レベル1勇者 資金力だけで魔王を倒す~金満パーティの強行戦略~
@onoyoiti
異世界いちの大金持ち
全てのやる気をなくし大学を中退してから二年目の春。実家で引きこもっていた俺は家の掃除をしていた。
引きこもりなのに掃除する意味があるのか、と自分でも思ったが、部屋を片付けることで少しでもこの鬱屈とした気持ちを前向きにしたいという狙いもあった。
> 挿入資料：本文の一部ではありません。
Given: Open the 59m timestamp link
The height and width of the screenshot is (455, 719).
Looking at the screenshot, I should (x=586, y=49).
押入れの奥の方には想い出の品が次々と出てくる。中学のとき部活で使っていたユニフォームや小学校のときよく読んでた漫画。懐かしいと一つ一つ手に取っているといつまでたっても掃除は終わらなさそうだ。そんな時だった。
「お、懐かしいな。ビー玉か」
そこには幼いころ何故か集めていた大量のビー玉があった。本当に大量で数えきれないくらいある。200〜300個はあるだろう。
「これは、いらないな」
即座に判断して、それをゴミ袋に入れようとしたそのときだった。
『はっじめましてぇー!』
使いこんだ子供机から小さな人型の妖精みたいなやつが出てきた。まるでディ○ニーのティン○ーベルかのようなフォルムだった。
「えっ、突然なに? 妖精?」
『見ればわかるじゃねーですか! 妖精でーす! 名前はアノちゃんいいます!』
「やべぇな……とうとう幻覚がでたか」
『なんか、そういう見知らぬものへの戸惑いとか、そういう描写かったるいんで端折ってもらっていいですかぁ?』
「えっ、は、はい」
思わず敬語になってしまう。妖精らしきものは忙しなく、くるくると冷やかすように俺の周りを漂った。
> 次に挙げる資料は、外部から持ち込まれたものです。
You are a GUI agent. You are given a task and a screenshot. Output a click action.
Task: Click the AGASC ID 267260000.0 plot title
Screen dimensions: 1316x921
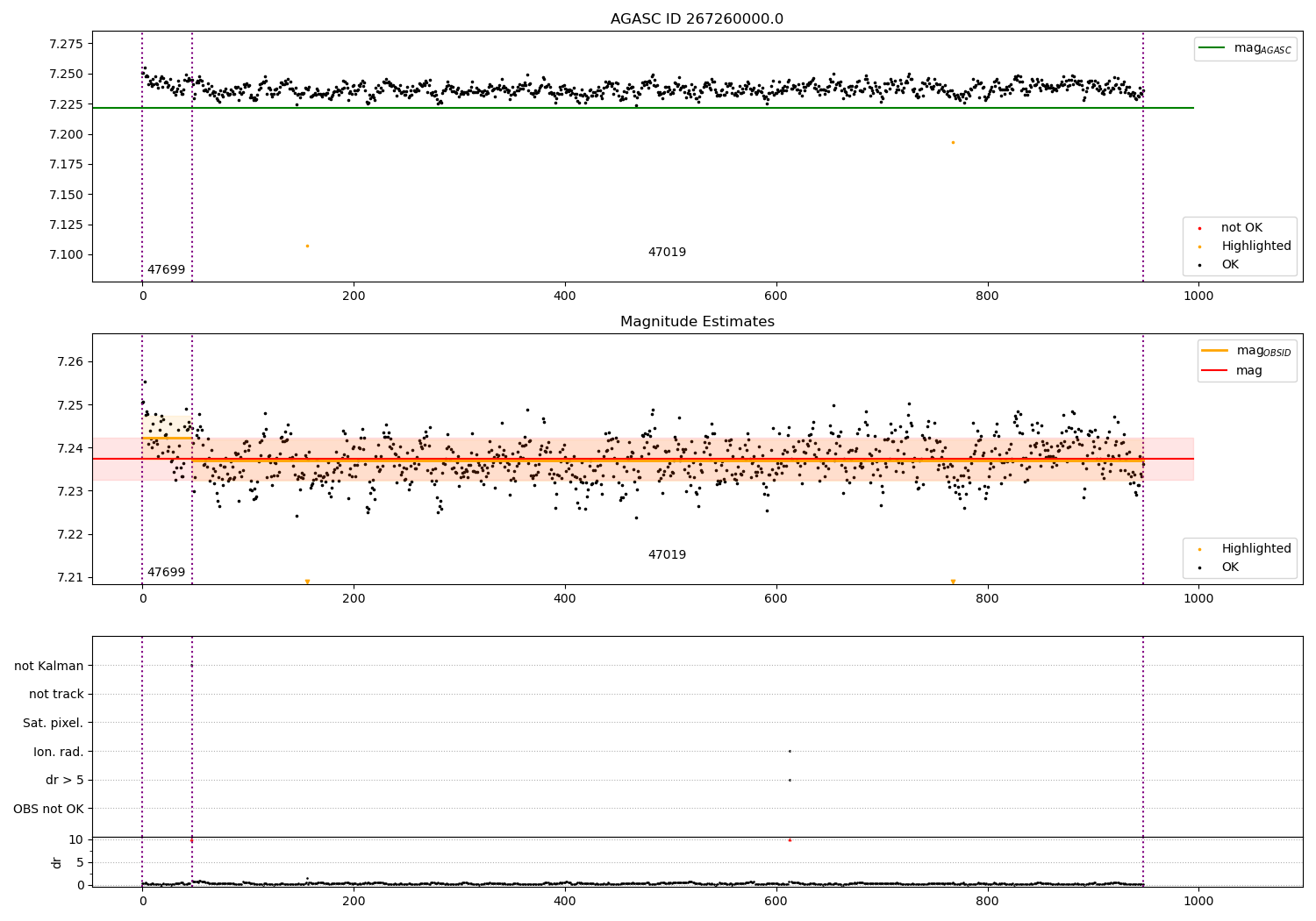click(697, 19)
『結論から言いますと、私の世界を救って欲しいんです!』
「よく分からないけど、なんで俺が?」
『私の世界には三人の魔王と一人の統一魔王がいてね。マジでやりたい放題しているの! どれくらいかっていうと、ファミレスでドリンクバー頼んだあと全てのドリンク試して、しかも混ぜたりしてるくせに。全然飲まずに帰る奴ーってくらいやりたい放題しているの!』
「俺の質問、まるで無視かよ……」
『でね、神様に世界を救う勇者を探して貰ったんだけど、その結果あなたみたいなのよ。異世界とこの世界のチャネルを結ぶのそこそこ苦労したのよ?』
「俺が勇者……? でも、部員9人の弱小野球部でレギュラー外されるくらい運動もできないような男なんだぞ? やる気もないからF欄大も中退したくらいだし」
『確かに……バカグズそうな見た目の男だけど、神様がいうんだから仕方がないじゃん』
ちょっとそれは言い過ぎじゃないか、と思ったが、どうせこの世界で行き詰っているなら別の世界で頑張ってみるのもいいのかもしれない。ただし……。
「見返りはなにかあるのか?」
『神様にお願いして、出来る範囲の願いなら叶えてあげるわ』
「それは凄いな。その力があれば魔王とやらにも勝てたりしないのか?」
『確かにその力は強大だけど、魔王がいると邪気で発動できなくなるみたいー』
「そ、そうか……」
異世界でやってける自信は全くなかったが。俺が神様から選ばれた勇者ならばきっとなにか出来るんだろう。この能天気に考えられることは自分の最大の武器であり、弱点でもある。それに、願いを叶えてくれれば現実世界で大逆転できるかもしれない。
「よし、やってみよう!」
『じゃあ早速レッツ☆ゴー!(あんたの決意表明なんてどうでもよくて、結局嫌でも異世界に連れて行く気満々だったけど……)』
「心の声がダダ漏れじゃねぇか……」
『ごめん、ごめん! ん……あれ?』
アノと名乗る妖精は、ある一点を見つめて驚いたような表情を浮かべた。あうあうと口をパクパクとしてただごとではなさそうだ。
「どうかしたのか?」
『こ、こ、これなに!?』
「なにってビー玉だよ」
『超絶希少価値のある<ガァラス>を丸めた宝石じゃない!』
「は? これ? だからなんの変哲もないビー玉だよ。捨てようとしてたし」
『……これ一つで城が買えるくらいの価値があるのよ…それが、たくさん!? こんなもの見せられたらわたし……』
「お、おい!」
妖精はその場で意識を失い、部屋の畳にポテンと落ちた。
どうやら彼女がいる異世界では、このビー玉に相当な価値があるみたいだった。